When people hear about peer pressure, they’ll typically think about drugs and alcohol and anything that is essentially harmful. Not once will they bother re-evaluating the concept of peer pressure, nor will they bother thinking about the good possibilities coming from peer pressure itself (Peer Pressure 0025). It is vital for one to at least understand the idea of peer pressure and what effects it results into. I strongly believe that despite its tough nature, peer pressure can be considered a benefit for any individual (Peer Pressure).
Peer pressure is of course a situation that causes one to become conflicted over their morals and desires. However, this is what makes it so useful; peer pressure provokes people to make challenging decisions. It raises the chance of an individual being able deviate from their normal everyday choice-making to reading a situation as proficiently as they possibly can. Whether a person is being pressured to smoke pot or do church services, it’s up to them to decide what they want to do. Anyone who is stuck in this situation can take the opportunity to decide for themselves. If you consider the fact that people are forced to make all sorts of decisions for as long as they are alive, peer pressure can help one to experience the challenge of decisiveness at first-hand.
Secondly, peer pressure serves as a rite of passage. Whatever decision you choose, you will learn from. Typically, people give in and later realize that they’ve developed a problem or they’ve achieved something good. In that type of situation, they learn that they’ve either done wrong or right. Thus, leading them to distinguish between their rights, wrongs, and the gray areas in between. Anyone who has supposedly chosen a bad route WILL soon realize what kind of choices they were facing in the first place.

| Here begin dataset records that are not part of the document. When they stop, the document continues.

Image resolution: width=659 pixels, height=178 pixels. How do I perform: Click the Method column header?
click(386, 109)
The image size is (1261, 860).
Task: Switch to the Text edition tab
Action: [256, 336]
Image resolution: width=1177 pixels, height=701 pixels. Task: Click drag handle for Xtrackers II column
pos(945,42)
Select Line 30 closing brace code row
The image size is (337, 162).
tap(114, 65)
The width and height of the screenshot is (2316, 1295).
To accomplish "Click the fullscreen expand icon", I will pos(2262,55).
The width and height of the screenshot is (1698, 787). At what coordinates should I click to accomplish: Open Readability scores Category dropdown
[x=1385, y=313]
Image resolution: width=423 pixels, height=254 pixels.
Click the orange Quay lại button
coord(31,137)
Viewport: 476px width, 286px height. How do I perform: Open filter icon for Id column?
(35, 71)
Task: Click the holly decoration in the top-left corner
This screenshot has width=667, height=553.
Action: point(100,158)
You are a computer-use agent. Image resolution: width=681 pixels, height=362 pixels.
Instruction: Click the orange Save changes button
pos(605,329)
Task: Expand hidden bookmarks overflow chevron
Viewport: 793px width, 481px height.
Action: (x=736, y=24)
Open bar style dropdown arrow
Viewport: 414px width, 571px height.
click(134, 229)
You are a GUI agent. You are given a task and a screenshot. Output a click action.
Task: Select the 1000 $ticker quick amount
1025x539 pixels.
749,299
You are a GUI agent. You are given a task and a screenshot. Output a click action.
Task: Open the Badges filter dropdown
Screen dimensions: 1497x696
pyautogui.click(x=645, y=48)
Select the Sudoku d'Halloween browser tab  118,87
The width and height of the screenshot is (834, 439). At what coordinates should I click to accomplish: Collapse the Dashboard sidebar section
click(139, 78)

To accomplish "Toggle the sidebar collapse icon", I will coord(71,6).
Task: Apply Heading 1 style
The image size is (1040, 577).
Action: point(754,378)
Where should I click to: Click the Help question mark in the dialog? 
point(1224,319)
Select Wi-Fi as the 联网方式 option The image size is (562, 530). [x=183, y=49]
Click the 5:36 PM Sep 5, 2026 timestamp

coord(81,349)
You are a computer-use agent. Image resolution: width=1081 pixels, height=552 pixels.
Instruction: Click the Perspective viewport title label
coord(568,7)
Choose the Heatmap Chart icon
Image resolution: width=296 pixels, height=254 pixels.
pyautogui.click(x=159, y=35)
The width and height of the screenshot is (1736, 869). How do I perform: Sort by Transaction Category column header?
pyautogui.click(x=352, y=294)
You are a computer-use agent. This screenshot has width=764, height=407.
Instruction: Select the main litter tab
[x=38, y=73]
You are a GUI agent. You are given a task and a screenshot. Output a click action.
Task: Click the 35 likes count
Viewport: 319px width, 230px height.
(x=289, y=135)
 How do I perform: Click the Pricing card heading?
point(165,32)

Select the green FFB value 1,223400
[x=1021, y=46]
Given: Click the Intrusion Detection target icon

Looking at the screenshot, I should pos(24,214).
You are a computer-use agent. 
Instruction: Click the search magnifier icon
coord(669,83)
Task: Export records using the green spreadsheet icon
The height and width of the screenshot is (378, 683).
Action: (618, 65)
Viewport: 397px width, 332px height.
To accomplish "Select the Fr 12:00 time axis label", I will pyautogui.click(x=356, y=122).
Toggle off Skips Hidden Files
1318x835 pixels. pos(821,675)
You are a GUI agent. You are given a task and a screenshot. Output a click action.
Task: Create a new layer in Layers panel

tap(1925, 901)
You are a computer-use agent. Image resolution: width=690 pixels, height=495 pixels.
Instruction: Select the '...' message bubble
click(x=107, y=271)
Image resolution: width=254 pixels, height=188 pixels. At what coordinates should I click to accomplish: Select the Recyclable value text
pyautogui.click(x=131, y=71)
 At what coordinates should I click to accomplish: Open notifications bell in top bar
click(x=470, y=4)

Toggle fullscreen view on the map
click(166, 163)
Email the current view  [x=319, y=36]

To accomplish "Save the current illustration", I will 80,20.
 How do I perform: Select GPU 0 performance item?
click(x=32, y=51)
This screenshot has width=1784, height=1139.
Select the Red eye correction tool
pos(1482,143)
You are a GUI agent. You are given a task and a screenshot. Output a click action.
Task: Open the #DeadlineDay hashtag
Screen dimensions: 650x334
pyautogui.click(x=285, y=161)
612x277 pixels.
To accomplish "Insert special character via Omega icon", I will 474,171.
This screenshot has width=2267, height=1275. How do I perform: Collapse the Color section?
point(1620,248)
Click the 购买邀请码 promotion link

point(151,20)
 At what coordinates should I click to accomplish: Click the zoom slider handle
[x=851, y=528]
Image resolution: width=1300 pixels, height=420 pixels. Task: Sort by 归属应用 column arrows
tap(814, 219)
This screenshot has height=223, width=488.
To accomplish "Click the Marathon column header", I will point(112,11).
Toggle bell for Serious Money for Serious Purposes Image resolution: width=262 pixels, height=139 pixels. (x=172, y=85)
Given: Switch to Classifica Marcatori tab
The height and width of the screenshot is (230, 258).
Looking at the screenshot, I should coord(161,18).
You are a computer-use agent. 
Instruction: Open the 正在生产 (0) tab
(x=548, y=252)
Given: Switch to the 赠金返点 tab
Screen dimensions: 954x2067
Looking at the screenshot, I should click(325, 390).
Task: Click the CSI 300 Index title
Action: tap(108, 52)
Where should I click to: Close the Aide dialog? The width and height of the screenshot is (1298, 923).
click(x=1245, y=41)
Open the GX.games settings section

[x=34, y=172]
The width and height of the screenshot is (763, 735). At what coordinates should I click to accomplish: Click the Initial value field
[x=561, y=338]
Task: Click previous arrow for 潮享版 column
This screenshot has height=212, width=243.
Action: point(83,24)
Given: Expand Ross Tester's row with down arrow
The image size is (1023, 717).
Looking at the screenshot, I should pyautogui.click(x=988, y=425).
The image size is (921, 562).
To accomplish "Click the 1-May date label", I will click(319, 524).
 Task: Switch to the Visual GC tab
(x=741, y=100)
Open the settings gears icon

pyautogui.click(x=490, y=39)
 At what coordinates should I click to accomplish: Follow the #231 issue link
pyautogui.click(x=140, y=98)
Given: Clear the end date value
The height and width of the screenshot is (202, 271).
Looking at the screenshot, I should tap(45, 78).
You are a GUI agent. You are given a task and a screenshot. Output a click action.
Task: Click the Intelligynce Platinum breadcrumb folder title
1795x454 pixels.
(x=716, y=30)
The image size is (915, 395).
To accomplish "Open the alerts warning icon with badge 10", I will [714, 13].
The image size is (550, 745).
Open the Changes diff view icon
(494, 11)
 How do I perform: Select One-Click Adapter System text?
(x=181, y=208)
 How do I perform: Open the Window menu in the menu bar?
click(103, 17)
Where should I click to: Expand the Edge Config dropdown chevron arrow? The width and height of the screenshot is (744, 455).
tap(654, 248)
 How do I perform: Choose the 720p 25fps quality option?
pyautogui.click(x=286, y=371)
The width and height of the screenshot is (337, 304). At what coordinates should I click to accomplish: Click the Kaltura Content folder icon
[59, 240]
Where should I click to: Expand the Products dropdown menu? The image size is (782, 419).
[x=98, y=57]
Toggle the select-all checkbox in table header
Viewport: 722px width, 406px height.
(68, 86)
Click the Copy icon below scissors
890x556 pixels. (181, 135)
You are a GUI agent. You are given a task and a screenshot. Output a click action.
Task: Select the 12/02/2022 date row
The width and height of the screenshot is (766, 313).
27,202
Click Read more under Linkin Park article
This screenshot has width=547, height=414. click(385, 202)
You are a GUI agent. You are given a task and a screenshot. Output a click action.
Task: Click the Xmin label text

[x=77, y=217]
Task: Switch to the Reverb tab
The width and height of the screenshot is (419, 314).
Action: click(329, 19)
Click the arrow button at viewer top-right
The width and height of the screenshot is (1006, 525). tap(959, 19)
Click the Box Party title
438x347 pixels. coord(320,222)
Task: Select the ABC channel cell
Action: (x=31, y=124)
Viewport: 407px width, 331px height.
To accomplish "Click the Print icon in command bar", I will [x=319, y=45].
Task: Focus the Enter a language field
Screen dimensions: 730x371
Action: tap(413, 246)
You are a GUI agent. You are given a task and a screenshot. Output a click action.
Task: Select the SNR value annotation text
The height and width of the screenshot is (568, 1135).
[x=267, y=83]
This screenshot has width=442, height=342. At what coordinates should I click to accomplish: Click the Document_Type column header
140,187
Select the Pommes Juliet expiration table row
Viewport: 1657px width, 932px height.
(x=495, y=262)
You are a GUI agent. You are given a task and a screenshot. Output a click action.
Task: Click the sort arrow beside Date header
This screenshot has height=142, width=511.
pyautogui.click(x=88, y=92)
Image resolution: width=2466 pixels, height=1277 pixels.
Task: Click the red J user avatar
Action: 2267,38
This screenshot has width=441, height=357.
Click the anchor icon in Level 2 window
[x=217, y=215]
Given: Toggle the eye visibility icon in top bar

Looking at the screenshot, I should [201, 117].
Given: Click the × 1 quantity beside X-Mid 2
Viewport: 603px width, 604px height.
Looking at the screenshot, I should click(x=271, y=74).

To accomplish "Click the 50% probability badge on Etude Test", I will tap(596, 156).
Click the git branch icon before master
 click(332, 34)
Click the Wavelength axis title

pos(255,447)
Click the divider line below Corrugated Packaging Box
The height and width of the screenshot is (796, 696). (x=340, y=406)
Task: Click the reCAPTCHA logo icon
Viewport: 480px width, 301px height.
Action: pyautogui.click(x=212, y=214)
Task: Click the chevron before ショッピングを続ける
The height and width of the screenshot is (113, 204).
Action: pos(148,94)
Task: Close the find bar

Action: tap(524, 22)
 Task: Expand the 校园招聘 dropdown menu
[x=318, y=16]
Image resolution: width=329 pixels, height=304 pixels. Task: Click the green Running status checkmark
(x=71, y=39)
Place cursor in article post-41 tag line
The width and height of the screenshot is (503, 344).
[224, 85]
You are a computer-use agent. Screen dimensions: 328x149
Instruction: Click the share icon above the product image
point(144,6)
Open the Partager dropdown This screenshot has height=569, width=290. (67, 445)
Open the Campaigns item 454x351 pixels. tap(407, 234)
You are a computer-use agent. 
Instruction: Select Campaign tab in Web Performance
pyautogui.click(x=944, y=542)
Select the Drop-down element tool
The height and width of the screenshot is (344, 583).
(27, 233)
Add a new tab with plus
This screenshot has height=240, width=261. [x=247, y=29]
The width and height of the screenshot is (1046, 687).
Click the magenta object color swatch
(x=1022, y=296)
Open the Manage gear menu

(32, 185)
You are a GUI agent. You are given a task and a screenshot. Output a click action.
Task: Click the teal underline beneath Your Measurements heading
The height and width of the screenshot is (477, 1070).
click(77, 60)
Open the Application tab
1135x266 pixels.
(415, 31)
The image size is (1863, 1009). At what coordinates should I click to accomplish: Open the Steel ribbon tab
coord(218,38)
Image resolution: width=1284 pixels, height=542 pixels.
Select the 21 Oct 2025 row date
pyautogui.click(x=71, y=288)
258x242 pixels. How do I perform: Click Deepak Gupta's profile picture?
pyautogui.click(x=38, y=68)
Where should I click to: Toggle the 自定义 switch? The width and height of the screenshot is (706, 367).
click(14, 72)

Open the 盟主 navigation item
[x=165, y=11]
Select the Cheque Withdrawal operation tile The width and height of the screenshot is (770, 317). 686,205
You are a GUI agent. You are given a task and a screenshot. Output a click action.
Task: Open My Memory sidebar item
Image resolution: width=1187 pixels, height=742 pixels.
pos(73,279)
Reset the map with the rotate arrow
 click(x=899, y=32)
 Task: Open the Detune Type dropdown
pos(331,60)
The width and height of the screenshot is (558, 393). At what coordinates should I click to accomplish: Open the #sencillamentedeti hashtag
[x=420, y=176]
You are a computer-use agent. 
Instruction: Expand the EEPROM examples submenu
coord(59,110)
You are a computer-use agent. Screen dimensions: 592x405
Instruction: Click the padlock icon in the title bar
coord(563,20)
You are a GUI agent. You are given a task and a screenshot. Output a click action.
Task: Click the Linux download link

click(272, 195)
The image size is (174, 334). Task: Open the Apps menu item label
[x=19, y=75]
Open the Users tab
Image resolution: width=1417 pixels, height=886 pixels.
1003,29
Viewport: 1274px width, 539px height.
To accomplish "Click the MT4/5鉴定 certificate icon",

And let’s say a person in your age group pressured you to do something useful/productive like drawing, writing, volunteering, etc. If you decided to give into any of their suggestions, it depends on whether or not you like it or gain anything from it. The most important thing is that you’ve ended up learning more about what you want in life, just by doing something you haven’t done much of before. In other cases, you can surely give your name a better reputation; anything could happen and you can surely find something slightly positive within your end results. Because again, the thing that matters the most is that you were able to learn from your experience with peer pressure. Not sure if anyone has forgotten, but learning is essential and is a good thing. You need to learn in order bend things around to make something of use to you, and peer pressure should be seen as a form of learning. It could’ve been yourself, someone else, or anything that you’ve learned. Whatever it is, you’ve found something that has helped you in some sort of way, and what lead to that was peer pressure itself.
It’s obvious that peer pressure can involve drugs as long as the instigator insists you take them. Of course the person will push you to feel obligated to drink if they insist. But must it really be associated with only drugs and alcohol use? (A. Crawford, B. Novak) Your friend could also force you to find interest in a new store to shop at, or telling you to work for a soup kitchen for positive recognition. It doesn’t always have to be as compromising or bad as drugs, peer pressure can be linked to anything in between good or bad.
If there’s anything else I should add for you to consider, it is that us humans learn in many different ways, especially through experience. Experience is what we learn the most from, because we do things based off of it everyday. Knowing this will allow us to embrace the existence of peer pressure and understand the good parts about it. People always desire to gain something from any act they take on. It’s a quality of us that leads us to work towards any goals we have in mind. Peer pressure does not hesitate to take advantage of this human characteristic, so that’s why we usually give into it; we want to get something good out of peer pressure. Thus, people who pressure you into doing something will try giving you a good reason to do it (i.e. “Volunteer at our church! You get hours coupled with your high school credit and every boss will want to hire you!”). It’s always up to you to decide, and being decisive will become of great use to you. So again, peer pressure doesn’t necessarily have to be a bad thing. It helps hone your ability to decide quickly and effectively while letting you choose what you want to gain from it. That’s the interesting part about peer pressure, you can confront your own ethicality and what you truly want; even if you say “no,” you get the benefit of making the best choice for yourself.
To sum it all up, peer pressure shapes your aptitude of making quick & sensible decisions. Peer pressure can be seen as a form of learning and can help you make better decisions in the future. So parents in the future should tell their kids that they should take advantage of peer pressure. That they should learn how to use it for their own sake, to help them find their way to their own ambitions. They should be taught to understand that peer pressure is more than just drugs and alcohol; that it’s a tool to get through their complicated lives. Children should be taught that they have to become well-decisive, and through the constant presence of peer pressure, it helps them make better decisions. Instead of overlooking peer pressure as a black and white idea, why not look for the obvious gray areas within it, and make it useful to yourselves? Because after all, peer pressure will not disappear no matter how completely harmful you think it is. It’s about time we started making good use out of it, as it’ll exist for as long as humans are still around.